I do not think I will be fired. I do, however, think I will face countless moments of making the decision whether to disclose or not, I think I will be way further out at work than I ever have been so far (I am somewhat discreet) and that idea makes me uncomfortable because, in general, it’s easier to be discreet. Not because I’m uncomfortable with who I am, but because I am VERY VERY aware of potential ramifications and I am not comfortable with those.

(To anyone who might wonder why I stick around – I truly love my job and I am able to be honest if not shouting it from the rooftops (example: I was given a surprise wedding shower when we got married)).

This is sort of a silly what-if, I guess, because there will be job trouble.
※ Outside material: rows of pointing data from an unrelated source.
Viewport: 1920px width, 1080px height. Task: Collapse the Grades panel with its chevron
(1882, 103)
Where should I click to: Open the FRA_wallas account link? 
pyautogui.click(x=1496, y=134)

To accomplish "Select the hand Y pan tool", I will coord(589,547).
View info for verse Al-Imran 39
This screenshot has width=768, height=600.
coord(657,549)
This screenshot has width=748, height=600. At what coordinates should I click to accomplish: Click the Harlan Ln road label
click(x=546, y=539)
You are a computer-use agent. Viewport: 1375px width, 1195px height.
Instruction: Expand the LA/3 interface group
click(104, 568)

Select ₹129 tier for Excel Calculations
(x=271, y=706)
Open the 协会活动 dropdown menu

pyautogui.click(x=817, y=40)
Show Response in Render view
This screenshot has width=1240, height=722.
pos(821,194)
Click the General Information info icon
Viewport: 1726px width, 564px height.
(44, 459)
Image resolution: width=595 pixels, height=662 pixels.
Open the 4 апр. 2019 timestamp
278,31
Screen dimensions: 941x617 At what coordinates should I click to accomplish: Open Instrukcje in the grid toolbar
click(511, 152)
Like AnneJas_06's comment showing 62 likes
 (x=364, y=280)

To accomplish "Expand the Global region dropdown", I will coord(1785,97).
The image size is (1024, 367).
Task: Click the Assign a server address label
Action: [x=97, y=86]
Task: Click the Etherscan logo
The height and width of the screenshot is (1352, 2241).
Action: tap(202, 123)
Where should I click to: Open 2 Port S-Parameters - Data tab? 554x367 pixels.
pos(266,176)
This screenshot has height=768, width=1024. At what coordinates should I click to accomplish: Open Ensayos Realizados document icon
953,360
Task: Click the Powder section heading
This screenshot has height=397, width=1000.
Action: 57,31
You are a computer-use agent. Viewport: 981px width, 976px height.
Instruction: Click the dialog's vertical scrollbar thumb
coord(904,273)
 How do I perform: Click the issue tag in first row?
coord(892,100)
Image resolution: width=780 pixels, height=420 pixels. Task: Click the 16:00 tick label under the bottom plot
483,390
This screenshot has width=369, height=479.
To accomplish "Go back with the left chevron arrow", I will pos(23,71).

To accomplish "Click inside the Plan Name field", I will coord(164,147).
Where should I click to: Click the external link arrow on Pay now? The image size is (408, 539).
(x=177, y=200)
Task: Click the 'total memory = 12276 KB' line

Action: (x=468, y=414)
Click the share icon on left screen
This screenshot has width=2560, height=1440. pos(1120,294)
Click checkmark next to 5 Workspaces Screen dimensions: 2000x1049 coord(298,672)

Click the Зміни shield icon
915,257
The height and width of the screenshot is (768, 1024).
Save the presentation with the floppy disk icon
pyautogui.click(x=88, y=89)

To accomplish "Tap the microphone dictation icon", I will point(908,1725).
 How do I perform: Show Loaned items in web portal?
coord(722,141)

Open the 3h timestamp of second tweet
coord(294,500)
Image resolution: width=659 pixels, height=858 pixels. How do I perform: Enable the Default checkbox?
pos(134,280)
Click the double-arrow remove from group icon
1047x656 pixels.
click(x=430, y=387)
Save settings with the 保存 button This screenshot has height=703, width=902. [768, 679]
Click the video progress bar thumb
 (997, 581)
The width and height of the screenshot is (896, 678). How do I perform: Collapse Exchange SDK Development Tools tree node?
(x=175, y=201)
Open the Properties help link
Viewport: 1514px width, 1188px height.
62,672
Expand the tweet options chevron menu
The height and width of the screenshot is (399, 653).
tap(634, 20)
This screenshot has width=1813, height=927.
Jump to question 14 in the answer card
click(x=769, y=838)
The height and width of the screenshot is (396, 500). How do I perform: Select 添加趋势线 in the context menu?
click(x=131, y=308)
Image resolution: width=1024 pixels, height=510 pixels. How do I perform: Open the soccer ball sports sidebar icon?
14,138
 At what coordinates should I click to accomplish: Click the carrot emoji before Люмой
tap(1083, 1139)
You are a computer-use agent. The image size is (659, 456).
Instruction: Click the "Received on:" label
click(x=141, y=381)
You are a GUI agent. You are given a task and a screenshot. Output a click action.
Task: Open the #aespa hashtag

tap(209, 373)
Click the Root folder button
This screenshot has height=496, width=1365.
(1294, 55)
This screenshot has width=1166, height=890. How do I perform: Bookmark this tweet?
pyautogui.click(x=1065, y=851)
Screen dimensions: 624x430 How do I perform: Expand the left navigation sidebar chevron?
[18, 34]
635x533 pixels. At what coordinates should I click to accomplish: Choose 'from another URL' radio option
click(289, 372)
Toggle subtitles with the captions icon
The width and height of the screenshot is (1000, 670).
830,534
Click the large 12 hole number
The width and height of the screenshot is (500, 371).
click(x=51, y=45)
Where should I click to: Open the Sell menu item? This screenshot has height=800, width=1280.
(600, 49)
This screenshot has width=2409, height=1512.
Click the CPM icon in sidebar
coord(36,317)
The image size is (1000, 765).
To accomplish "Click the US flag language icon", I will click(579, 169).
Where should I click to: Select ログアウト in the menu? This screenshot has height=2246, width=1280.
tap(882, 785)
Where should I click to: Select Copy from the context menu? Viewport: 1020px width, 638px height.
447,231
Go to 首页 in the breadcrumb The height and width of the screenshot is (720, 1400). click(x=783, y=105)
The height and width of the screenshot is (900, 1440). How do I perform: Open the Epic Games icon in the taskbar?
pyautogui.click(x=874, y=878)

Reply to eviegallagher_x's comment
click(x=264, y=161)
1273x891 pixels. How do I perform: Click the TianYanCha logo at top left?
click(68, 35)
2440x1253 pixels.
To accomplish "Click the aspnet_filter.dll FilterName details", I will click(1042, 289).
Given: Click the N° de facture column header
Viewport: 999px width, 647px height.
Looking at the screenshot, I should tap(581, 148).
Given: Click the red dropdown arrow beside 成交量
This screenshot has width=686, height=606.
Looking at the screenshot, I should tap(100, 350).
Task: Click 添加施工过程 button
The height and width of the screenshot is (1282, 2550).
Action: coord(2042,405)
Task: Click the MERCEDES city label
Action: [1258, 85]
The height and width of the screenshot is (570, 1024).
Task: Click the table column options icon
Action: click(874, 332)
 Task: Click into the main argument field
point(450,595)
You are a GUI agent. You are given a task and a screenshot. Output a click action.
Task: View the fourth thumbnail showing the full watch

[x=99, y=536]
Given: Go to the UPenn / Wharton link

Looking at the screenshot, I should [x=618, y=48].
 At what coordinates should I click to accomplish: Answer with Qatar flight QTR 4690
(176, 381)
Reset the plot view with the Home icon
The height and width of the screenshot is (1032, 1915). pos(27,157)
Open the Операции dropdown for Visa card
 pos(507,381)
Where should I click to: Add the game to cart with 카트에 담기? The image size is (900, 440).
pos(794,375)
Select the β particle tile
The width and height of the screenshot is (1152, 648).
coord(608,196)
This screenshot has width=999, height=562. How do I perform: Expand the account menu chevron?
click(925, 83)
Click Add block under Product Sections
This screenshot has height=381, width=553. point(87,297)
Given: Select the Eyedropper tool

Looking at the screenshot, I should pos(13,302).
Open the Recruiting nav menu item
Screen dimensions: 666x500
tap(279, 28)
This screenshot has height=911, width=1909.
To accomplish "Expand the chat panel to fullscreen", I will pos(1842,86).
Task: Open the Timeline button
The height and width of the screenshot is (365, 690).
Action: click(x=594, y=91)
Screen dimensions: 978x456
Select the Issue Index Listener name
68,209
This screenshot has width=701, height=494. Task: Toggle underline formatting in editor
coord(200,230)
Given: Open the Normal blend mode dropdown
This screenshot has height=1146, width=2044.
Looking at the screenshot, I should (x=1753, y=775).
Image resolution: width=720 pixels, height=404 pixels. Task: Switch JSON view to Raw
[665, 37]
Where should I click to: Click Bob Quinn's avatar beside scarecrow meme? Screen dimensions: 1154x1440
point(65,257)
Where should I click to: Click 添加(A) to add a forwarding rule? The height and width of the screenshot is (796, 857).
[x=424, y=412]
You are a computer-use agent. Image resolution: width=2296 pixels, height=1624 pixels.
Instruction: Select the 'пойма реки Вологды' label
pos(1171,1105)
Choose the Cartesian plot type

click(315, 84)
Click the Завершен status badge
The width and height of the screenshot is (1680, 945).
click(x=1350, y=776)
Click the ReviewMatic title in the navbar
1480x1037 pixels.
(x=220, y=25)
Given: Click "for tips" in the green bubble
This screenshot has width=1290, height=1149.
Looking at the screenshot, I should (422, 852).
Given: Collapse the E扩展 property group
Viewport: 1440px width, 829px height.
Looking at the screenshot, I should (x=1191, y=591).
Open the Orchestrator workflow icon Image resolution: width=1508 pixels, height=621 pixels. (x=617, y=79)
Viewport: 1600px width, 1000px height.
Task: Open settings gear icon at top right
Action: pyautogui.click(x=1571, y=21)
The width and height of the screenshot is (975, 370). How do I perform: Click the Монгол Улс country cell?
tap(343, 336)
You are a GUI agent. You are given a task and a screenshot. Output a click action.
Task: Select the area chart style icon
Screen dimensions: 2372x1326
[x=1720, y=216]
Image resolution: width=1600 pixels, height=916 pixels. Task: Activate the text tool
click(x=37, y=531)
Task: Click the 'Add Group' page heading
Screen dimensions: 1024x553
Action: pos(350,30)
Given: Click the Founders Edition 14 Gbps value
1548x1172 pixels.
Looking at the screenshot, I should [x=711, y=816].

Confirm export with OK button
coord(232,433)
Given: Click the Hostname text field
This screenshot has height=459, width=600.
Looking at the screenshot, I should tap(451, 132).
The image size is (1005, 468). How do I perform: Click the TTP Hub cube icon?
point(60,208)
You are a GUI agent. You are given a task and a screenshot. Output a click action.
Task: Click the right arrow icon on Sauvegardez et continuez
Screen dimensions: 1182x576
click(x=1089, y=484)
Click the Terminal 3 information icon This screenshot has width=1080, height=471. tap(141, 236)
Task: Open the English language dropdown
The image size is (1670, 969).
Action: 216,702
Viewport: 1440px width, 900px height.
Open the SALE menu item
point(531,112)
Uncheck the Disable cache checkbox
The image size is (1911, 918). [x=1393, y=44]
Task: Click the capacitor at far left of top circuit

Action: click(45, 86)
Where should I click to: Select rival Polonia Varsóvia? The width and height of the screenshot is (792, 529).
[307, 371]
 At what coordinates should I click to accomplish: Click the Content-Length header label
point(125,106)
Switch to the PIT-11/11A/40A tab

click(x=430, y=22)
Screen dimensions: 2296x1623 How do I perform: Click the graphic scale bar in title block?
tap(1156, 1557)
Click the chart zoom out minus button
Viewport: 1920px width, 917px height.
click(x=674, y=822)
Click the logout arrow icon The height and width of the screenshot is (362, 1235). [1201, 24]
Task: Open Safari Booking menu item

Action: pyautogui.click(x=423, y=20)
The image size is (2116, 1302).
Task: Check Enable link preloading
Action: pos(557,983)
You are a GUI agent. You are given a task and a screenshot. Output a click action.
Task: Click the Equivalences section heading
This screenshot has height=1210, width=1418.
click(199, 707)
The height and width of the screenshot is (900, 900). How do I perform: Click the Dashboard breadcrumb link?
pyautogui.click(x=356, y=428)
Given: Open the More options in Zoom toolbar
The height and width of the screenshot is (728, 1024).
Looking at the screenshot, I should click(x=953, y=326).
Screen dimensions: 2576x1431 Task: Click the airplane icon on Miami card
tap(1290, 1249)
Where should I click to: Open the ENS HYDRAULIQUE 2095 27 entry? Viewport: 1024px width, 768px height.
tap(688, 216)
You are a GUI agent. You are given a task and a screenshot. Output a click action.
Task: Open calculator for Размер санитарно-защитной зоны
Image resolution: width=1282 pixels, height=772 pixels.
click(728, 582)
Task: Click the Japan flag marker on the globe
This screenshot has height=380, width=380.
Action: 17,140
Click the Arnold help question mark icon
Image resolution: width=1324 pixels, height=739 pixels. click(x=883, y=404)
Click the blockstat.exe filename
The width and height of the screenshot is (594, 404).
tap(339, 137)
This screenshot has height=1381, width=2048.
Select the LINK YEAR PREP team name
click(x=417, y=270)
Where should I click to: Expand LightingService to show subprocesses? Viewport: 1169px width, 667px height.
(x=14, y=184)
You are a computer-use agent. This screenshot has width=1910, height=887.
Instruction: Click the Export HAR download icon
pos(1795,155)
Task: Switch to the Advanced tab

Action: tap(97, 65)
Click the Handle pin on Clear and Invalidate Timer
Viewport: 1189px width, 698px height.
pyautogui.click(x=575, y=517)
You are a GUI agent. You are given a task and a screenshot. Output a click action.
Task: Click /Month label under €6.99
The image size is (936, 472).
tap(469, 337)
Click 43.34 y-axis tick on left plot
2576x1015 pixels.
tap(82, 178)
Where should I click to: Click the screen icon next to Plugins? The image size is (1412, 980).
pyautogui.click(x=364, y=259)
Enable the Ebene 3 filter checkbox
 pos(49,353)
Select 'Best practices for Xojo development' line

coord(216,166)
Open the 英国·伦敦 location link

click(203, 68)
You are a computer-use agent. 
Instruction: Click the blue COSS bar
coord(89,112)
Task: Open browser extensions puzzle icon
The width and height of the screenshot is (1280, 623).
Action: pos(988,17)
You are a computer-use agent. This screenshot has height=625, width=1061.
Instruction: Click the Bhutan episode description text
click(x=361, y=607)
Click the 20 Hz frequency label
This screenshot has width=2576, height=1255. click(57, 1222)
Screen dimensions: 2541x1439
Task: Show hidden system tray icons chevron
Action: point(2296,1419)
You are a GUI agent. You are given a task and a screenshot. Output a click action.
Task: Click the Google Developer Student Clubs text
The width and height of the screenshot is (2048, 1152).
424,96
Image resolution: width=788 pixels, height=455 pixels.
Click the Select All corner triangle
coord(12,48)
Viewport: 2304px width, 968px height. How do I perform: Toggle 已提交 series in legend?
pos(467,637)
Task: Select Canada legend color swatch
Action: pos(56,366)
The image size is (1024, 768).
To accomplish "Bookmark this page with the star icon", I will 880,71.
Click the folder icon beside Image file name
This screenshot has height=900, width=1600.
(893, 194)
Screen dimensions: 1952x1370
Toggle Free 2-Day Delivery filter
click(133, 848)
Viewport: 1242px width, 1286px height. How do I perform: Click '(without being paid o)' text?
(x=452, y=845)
And I will have to brace myself for unwelcome comments. But at this point, our baby and our family trumps these concerns.

Gender and Ramifications of Pregnancy

For the past few days, I’ve been thinking about the impact pregnancy will have on my career. More specifically, the impact it will have on perceptions of my gender and personality.

If you had to dichotomize my relationship with C by looks alone, I am the femme one, hands down. But of course it’s far more complicated than looks alone or actions or emotions by themselves and while I am “femme” in many aspects of the word, I am not stereotypically feminine at home or at work. I believe that this has been an asset and I believe at times, primarily because of the oppression of all things feminine in our society, I have benefited from not fitting exactly into that role and from being able to connect better with coworkers and managers.

So when I think about being pregnant at work, I think about the ways perceptions could instantly change. I work in a high-stress and sometimes dangerous environment and while I will appreciate the support I am fairly sure I will be given (“light duty” work, greater protection from the stresses and dangers), I do not want to be perceived as too “feminine” (read: stereotypes of weak, vulnerable, needy), especially because I worry that such perceptions might follow me long after I have given birth.

These concerns are not out of some macho sense that I need to appear strong for myself or even that I need to appear strong to simply keep my job, but instead a sense that I need to appear strong for the sake of my ability to be an influencer at my job. It takes time, especially as a young woman, to gain acknowledgement and respect. It takes time to build relationships to the point that you are a voice to be heard rather than dismissed. And I worry that being pregnant will relegate me to “vulnerable” which is associated with weak, which are both associated with feminine, which is then associated with a need to give a pat on the head and send back to work.

Much of this concern may be blown out of proportion in this post, but I don’t think it is an exaggeration that pregnancy will have an impact on others’ perspectives, if not consciously than because of a subconscious script that we all have been fed in one way or another since the time of birth.

(None of this even goes into the reaction that my coworkers, who know my relationship status, will have as they attempt to put two and two together about how exactly the pregnancy came to be. That’s a post for another day.)